The analysis of age-adjusted lip, oral cavity, pharynx, and lung cancer mortality rates illustrated the benefits of Poisson kriging: the incorporation of the high-resolution population map for filtering the noise caused by small, sparsely populated areas and the estimation of the risk and associated uncertainty at fine spatial scales. The approach should facilitate the analysis of relationships between health data and putative covariates (i.e. environmental, socio-economic, or demographic factors) that are typically measured over different spatial scales . These covariates could also be used directly as secondary information in area-to-point kriging, leading to more detailed risk maps at finer scale . An important consideration in the interpretation of this study is that ATP kriging cannot actually create higher resolution data from areas (ATP kriging cannot realistically be a replacement for data collected at different scales). Whilst such kriging methods can provide another useful visualisation and analysis technique, they are not a substitute for higher resolution data. The original data is subject to the MAUP "modifiable area unit problem" [28,29], and therefore, the results of any analysis using this data will also have this limitation.

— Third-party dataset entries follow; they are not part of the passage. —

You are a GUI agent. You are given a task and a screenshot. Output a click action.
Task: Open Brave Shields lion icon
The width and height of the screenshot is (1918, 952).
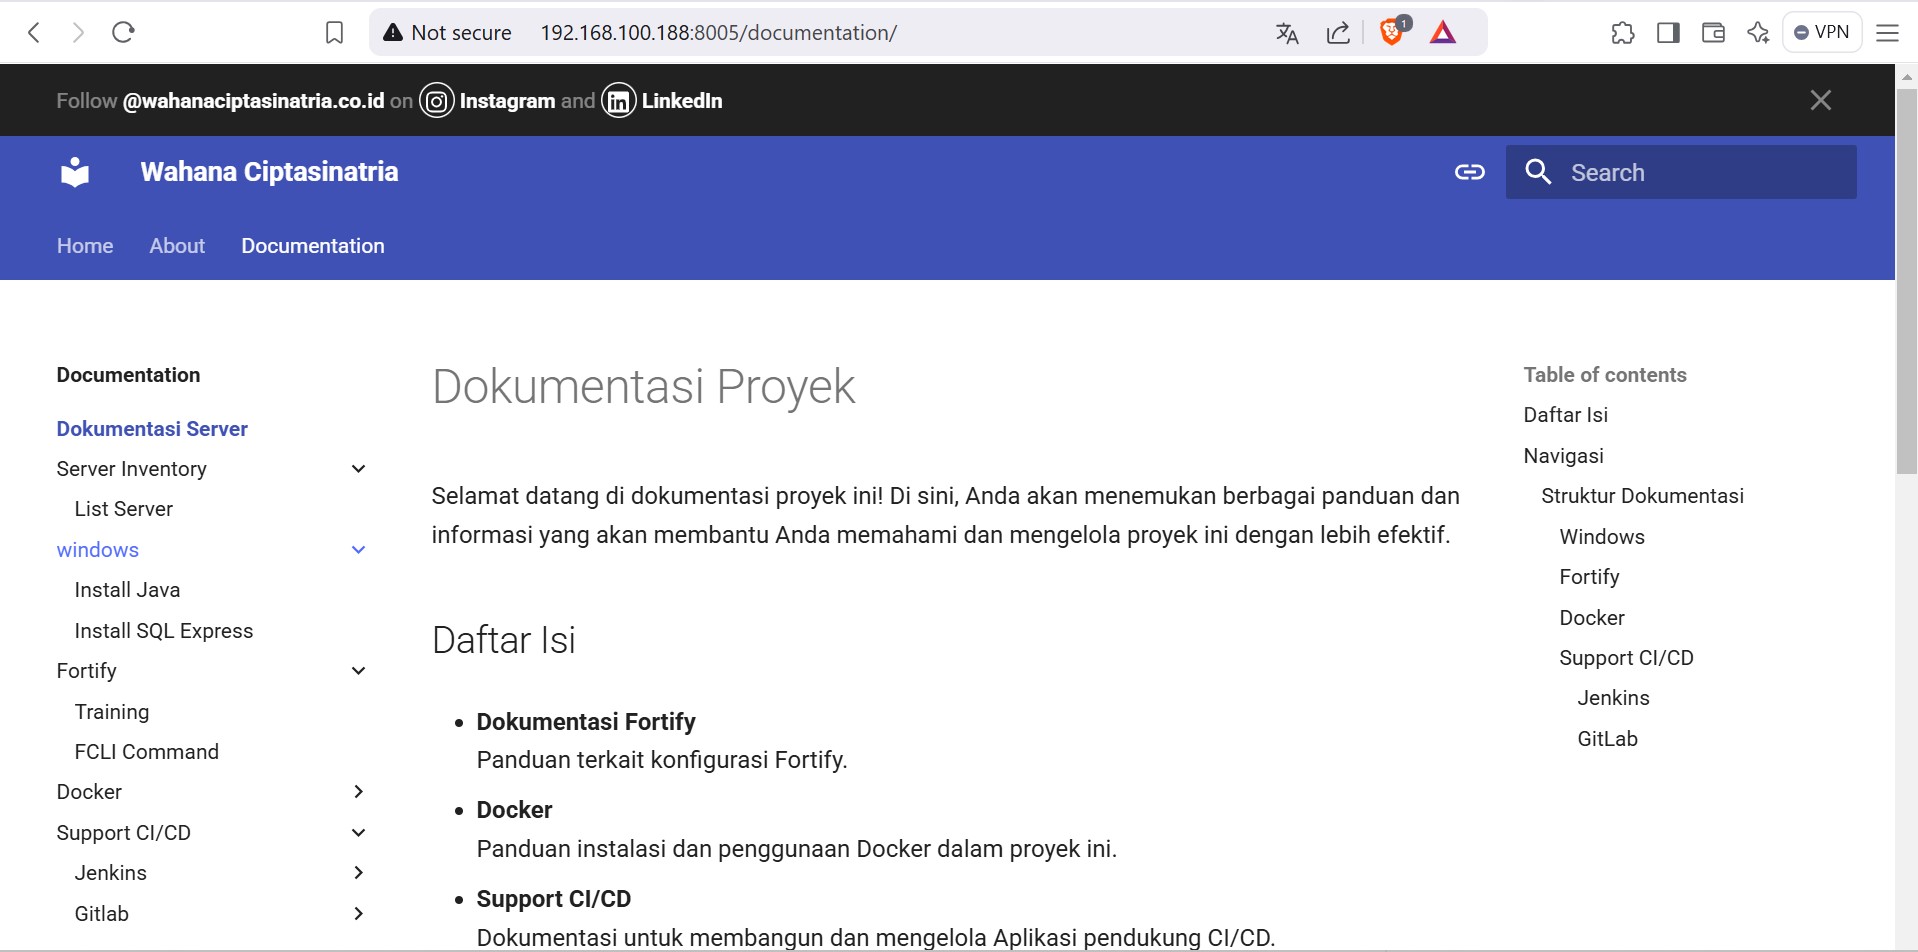[1391, 33]
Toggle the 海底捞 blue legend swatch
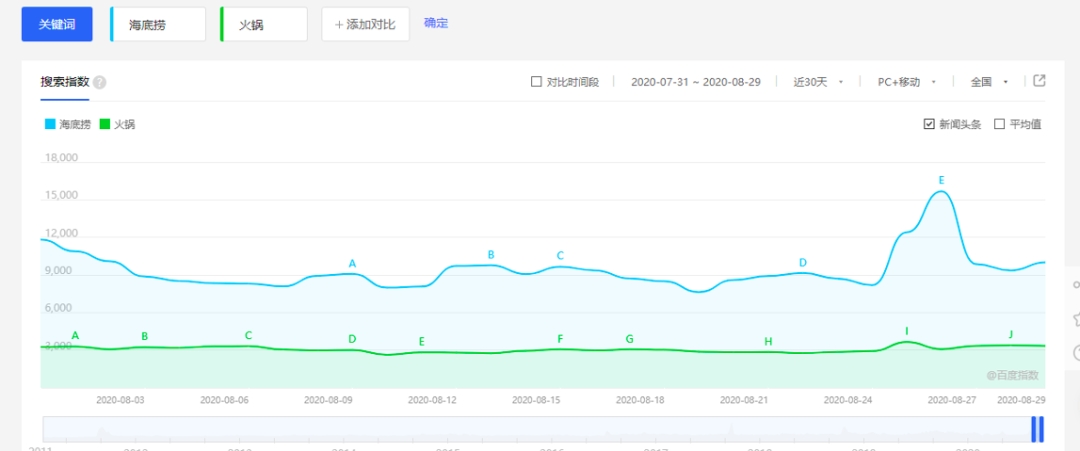 coord(49,125)
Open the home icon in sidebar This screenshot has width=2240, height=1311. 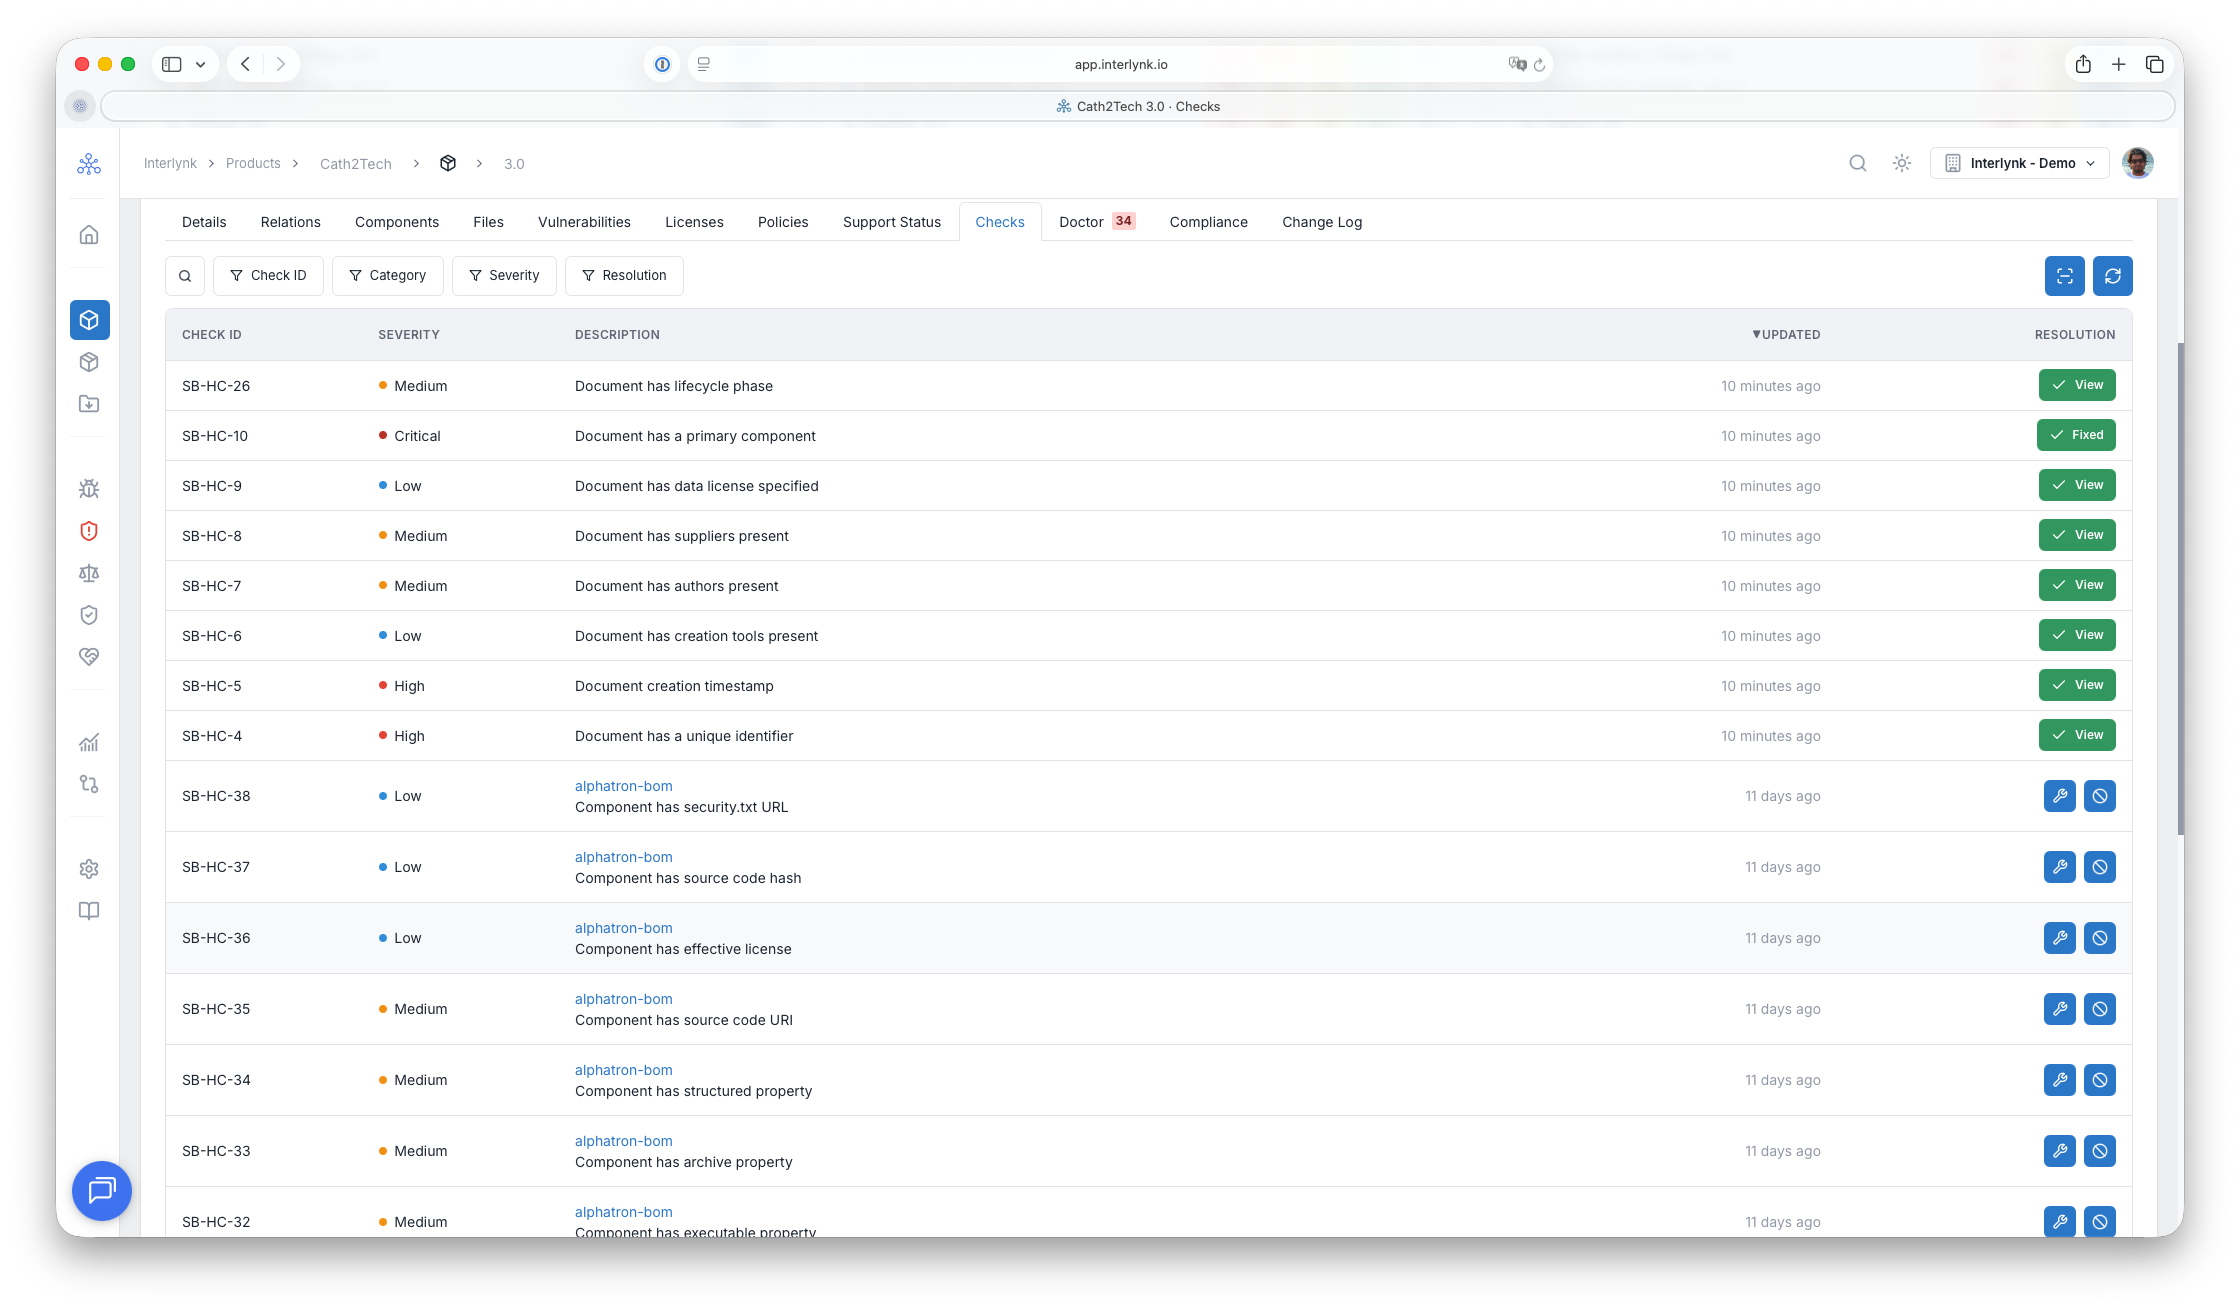(x=89, y=235)
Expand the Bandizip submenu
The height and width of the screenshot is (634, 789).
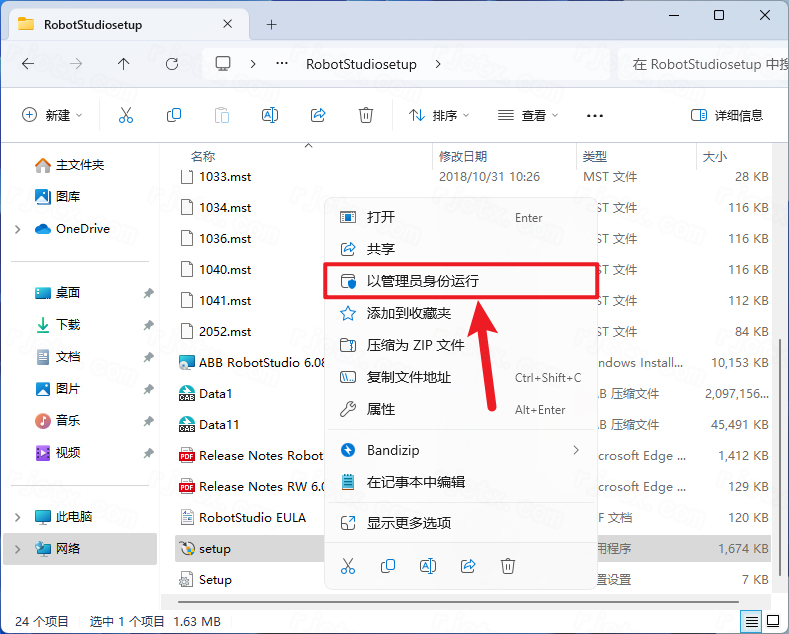576,450
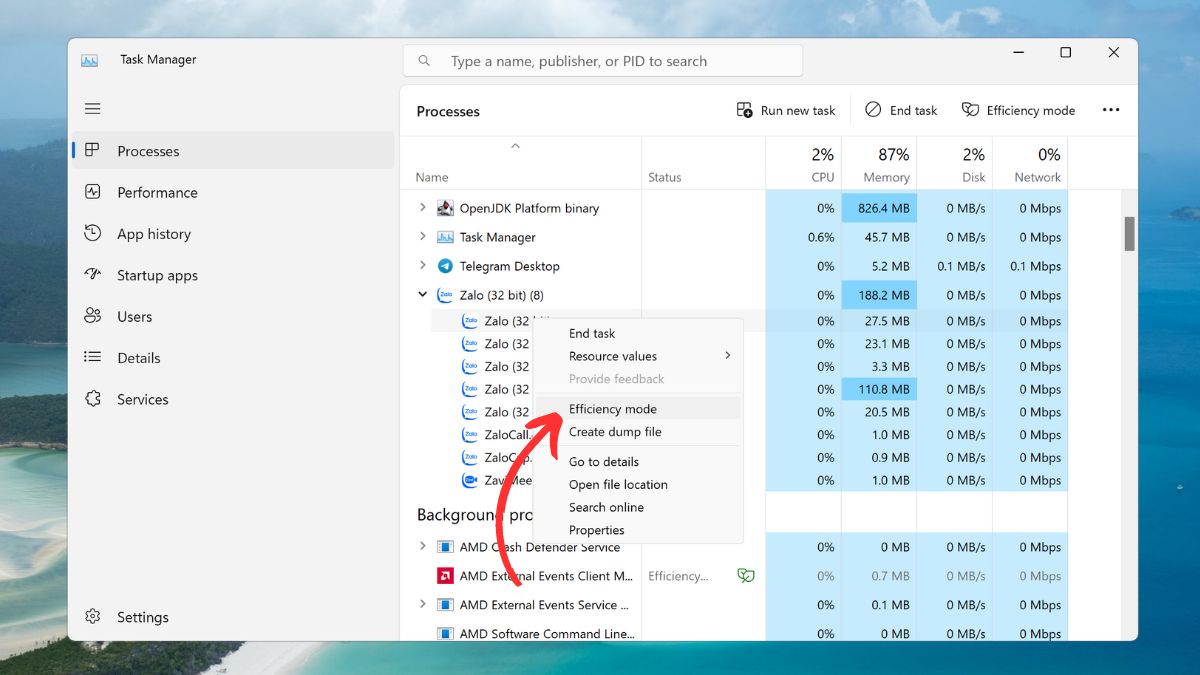Click the Telegram Desktop process icon
Image resolution: width=1200 pixels, height=675 pixels.
coord(445,266)
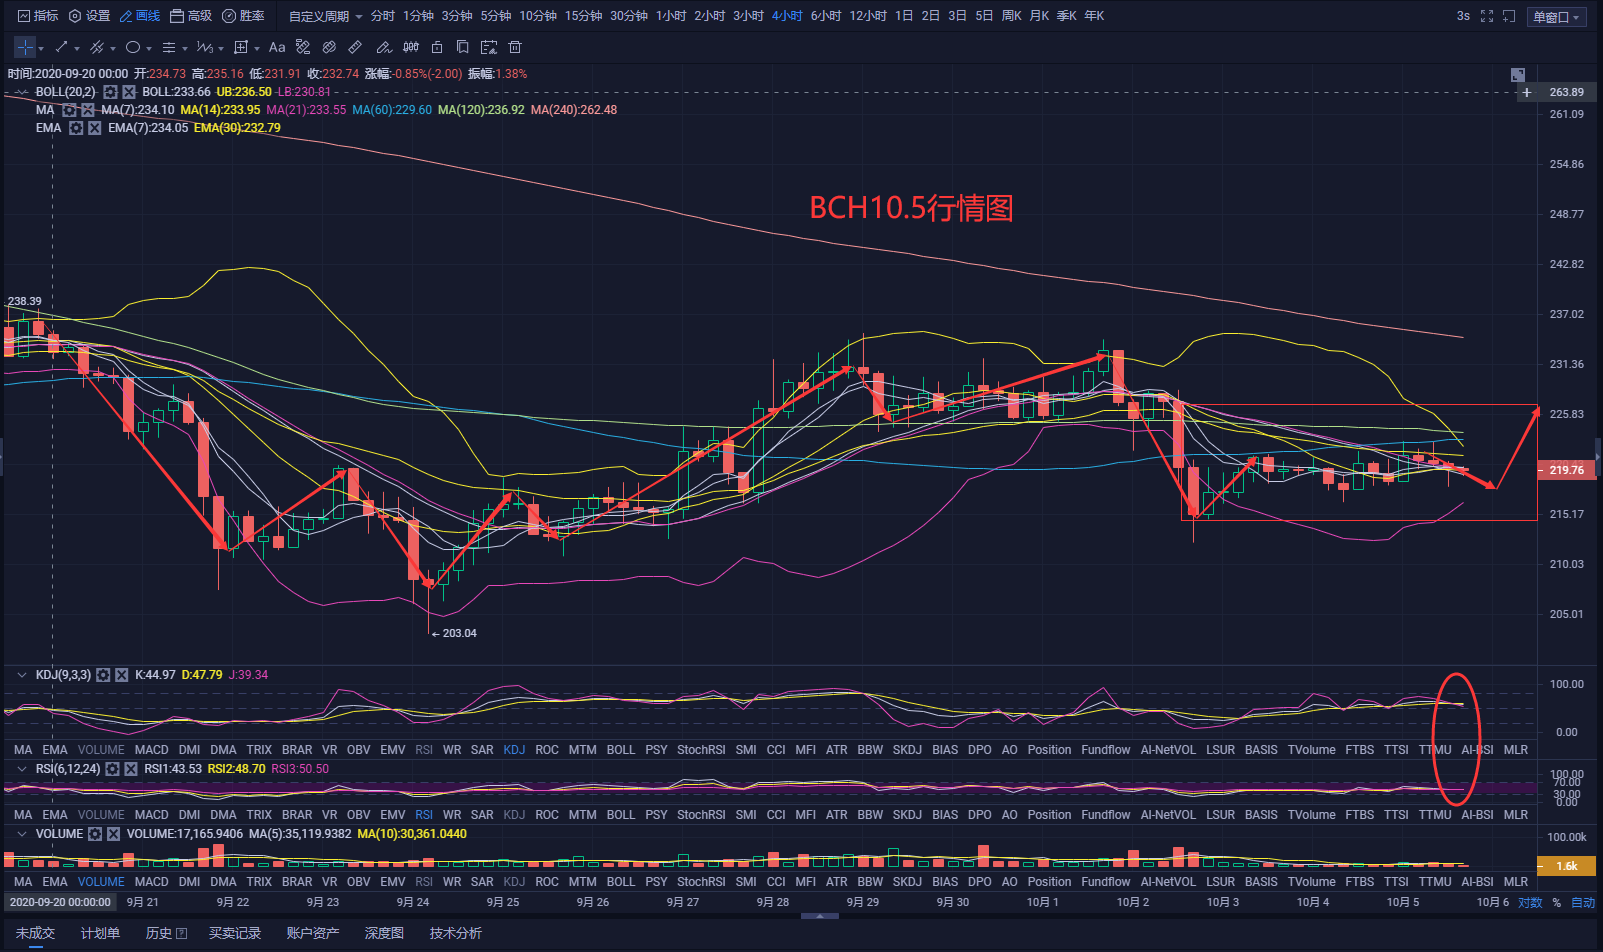Switch to the 深度图 depth chart tab
The image size is (1603, 952).
pyautogui.click(x=383, y=932)
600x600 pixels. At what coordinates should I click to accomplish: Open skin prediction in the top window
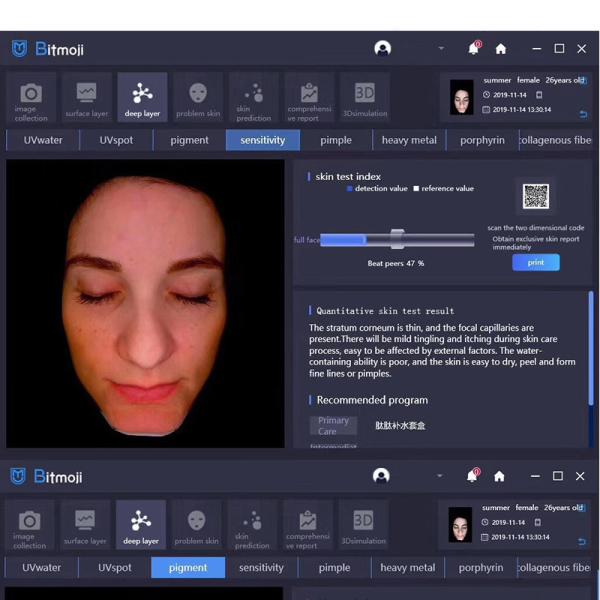click(254, 99)
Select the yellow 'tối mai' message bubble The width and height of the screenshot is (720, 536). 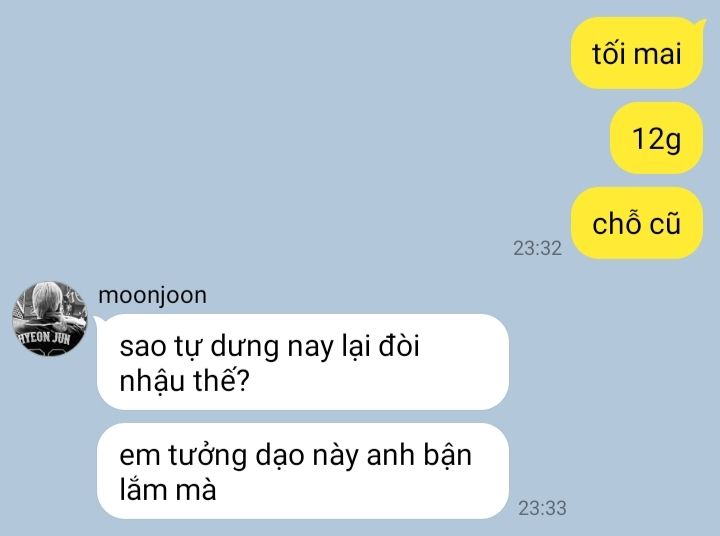[636, 53]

Characterizing spatial disparities in cancer mortality is a requirement for the reduction of diseases that are leading causes of death. The analysis of cancer mortality maps is often hindered by the presence of noise in mortality data, which is caused by low population densities with drastic variations in cancer rates. The methodology that we applied was based on geostatistics. It allows for both filtering noise caused by the "small number problem" and estimating the mortality risk at a fine resolution, while also taking into account the size and shape of county as well as the distribution of the population in each county. This methodology is more reliable for characterizing spatial disparities in cancer mortality, allowing for an estimation of the risk and the associated uncertainty on different scales. This form of Poisson kriging will facilitate the analysis of the relationships of cancer mortality rates with environmental and socio-economic data measured on very different supports.
The authors wish to acknowledge the financial support by the French Environment and Energy Management Agency ADEME and the French Picardy Region provided within the framework of the CIRCE project.